(Problem description): The entries are to be duplicated exactly, with nothing left out.

****************

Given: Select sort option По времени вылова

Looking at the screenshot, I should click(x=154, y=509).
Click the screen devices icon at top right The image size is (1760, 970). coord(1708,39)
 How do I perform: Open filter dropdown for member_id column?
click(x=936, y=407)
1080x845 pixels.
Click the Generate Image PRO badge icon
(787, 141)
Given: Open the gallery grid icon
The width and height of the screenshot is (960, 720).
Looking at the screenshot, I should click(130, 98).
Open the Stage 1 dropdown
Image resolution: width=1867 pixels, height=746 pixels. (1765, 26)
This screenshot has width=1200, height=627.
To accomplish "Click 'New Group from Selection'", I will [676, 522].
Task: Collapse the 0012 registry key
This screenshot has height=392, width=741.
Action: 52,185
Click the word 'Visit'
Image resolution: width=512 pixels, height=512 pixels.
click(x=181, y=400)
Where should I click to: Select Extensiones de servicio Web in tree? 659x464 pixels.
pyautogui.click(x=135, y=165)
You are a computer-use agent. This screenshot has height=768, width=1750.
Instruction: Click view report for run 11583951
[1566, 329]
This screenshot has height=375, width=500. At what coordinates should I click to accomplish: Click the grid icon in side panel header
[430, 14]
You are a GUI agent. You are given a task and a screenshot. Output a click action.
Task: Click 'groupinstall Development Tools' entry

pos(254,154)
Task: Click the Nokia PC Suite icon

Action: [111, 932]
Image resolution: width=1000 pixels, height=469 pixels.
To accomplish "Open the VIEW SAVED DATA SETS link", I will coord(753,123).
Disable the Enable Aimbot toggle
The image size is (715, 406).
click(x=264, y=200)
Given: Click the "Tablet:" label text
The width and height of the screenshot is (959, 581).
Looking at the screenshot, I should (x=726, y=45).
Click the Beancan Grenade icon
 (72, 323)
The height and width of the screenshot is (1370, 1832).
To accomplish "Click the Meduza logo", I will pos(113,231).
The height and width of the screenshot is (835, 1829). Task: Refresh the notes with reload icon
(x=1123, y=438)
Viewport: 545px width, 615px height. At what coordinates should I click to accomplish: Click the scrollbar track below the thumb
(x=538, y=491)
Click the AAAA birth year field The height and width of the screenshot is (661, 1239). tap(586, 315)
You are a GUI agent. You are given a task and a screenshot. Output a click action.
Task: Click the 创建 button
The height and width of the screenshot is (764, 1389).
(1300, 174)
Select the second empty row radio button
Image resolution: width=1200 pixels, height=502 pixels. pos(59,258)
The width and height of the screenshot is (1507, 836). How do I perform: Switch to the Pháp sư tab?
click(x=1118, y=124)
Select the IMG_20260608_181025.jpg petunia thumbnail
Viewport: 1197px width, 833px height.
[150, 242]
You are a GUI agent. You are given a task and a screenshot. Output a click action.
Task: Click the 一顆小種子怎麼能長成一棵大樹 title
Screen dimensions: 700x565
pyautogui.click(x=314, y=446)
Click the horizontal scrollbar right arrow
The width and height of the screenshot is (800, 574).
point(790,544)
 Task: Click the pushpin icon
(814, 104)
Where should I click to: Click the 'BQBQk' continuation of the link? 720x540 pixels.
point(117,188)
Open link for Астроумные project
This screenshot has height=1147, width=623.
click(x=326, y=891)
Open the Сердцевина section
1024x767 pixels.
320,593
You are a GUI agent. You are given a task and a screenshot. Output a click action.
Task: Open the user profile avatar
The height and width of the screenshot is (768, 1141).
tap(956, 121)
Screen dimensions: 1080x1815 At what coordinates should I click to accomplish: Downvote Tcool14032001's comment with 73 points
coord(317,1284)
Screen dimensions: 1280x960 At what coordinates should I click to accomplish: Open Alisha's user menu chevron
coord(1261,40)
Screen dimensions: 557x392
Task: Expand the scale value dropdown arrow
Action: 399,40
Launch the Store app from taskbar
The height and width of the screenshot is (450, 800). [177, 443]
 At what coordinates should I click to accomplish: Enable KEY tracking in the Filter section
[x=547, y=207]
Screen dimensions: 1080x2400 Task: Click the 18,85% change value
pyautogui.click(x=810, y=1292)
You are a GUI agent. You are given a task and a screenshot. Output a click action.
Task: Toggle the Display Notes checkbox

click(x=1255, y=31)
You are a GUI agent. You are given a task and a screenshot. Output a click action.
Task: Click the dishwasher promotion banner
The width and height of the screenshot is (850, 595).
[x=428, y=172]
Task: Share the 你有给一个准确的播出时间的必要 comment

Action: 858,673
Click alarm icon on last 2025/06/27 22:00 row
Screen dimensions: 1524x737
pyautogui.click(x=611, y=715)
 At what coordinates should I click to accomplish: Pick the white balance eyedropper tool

****************

(Answer):
Given: Select sort option По времени вылова

Looking at the screenshot, I should click(x=154, y=509).
Click the screen devices icon at top right The image size is (1760, 970). coord(1708,39)
 How do I perform: Open filter dropdown for member_id column?
click(x=936, y=407)
1080x845 pixels.
Click the Generate Image PRO badge icon
(787, 141)
Given: Open the gallery grid icon
The width and height of the screenshot is (960, 720).
Looking at the screenshot, I should click(130, 98).
Open the Stage 1 dropdown
Image resolution: width=1867 pixels, height=746 pixels. (1765, 26)
This screenshot has width=1200, height=627.
To accomplish "Click 'New Group from Selection'", I will [676, 522].
Task: Collapse the 0012 registry key
This screenshot has height=392, width=741.
Action: 52,185
Click the word 'Visit'
Image resolution: width=512 pixels, height=512 pixels.
click(x=181, y=400)
Where should I click to: Select Extensiones de servicio Web in tree? 659x464 pixels.
pyautogui.click(x=135, y=165)
You are a computer-use agent. This screenshot has height=768, width=1750.
Instruction: Click view report for run 11583951
[1566, 329]
This screenshot has height=375, width=500. At what coordinates should I click to accomplish: Click the grid icon in side panel header
[430, 14]
You are a GUI agent. You are given a task and a screenshot. Output a click action.
Task: Click 'groupinstall Development Tools' entry

pos(254,154)
Task: Click the Nokia PC Suite icon

Action: [111, 932]
Image resolution: width=1000 pixels, height=469 pixels.
To accomplish "Open the VIEW SAVED DATA SETS link", I will coord(753,123).
Disable the Enable Aimbot toggle
The image size is (715, 406).
click(x=264, y=200)
Given: Click the "Tablet:" label text
The width and height of the screenshot is (959, 581).
Looking at the screenshot, I should (x=726, y=45).
Click the Beancan Grenade icon
 (72, 323)
The height and width of the screenshot is (1370, 1832).
To accomplish "Click the Meduza logo", I will pos(113,231).
The height and width of the screenshot is (835, 1829). Task: Refresh the notes with reload icon
(x=1123, y=438)
Viewport: 545px width, 615px height. At what coordinates should I click to accomplish: Click the scrollbar track below the thumb
(x=538, y=491)
Click the AAAA birth year field The height and width of the screenshot is (661, 1239). tap(586, 315)
You are a GUI agent. You are given a task and a screenshot. Output a click action.
Task: Click the 创建 button
The height and width of the screenshot is (764, 1389).
(1300, 174)
Select the second empty row radio button
Image resolution: width=1200 pixels, height=502 pixels. pos(59,258)
The width and height of the screenshot is (1507, 836). How do I perform: Switch to the Pháp sư tab?
click(x=1118, y=124)
Select the IMG_20260608_181025.jpg petunia thumbnail
Viewport: 1197px width, 833px height.
[150, 242]
You are a GUI agent. You are given a task and a screenshot. Output a click action.
Task: Click the 一顆小種子怎麼能長成一棵大樹 title
Screen dimensions: 700x565
pyautogui.click(x=314, y=446)
Click the horizontal scrollbar right arrow
The width and height of the screenshot is (800, 574).
point(790,544)
 Task: Click the pushpin icon
(814, 104)
Where should I click to: Click the 'BQBQk' continuation of the link? 720x540 pixels.
point(117,188)
Open link for Астроумные project
This screenshot has height=1147, width=623.
click(x=326, y=891)
Open the Сердцевина section
1024x767 pixels.
320,593
You are a GUI agent. You are given a task and a screenshot. Output a click action.
Task: Open the user profile avatar
The height and width of the screenshot is (768, 1141).
tap(956, 121)
Screen dimensions: 1080x1815 At what coordinates should I click to accomplish: Downvote Tcool14032001's comment with 73 points
coord(317,1284)
Screen dimensions: 1280x960 At what coordinates should I click to accomplish: Open Alisha's user menu chevron
coord(1261,40)
Screen dimensions: 557x392
Task: Expand the scale value dropdown arrow
Action: 399,40
Launch the Store app from taskbar
The height and width of the screenshot is (450, 800). [177, 443]
 At what coordinates should I click to accomplish: Enable KEY tracking in the Filter section
[x=547, y=207]
Screen dimensions: 1080x2400 Task: Click the 18,85% change value
pyautogui.click(x=810, y=1292)
You are a GUI agent. You are given a task and a screenshot. Output a click action.
Task: Toggle the Display Notes checkbox

click(x=1255, y=31)
You are a GUI agent. You are given a task and a screenshot. Output a click action.
Task: Click the dishwasher promotion banner
The width and height of the screenshot is (850, 595).
[x=428, y=172]
Task: Share the 你有给一个准确的播出时间的必要 comment

Action: 858,673
Click alarm icon on last 2025/06/27 22:00 row
Screen dimensions: 1524x737
pyautogui.click(x=611, y=715)
 At what coordinates should I click to accomplish: Pick the white balance eyedropper tool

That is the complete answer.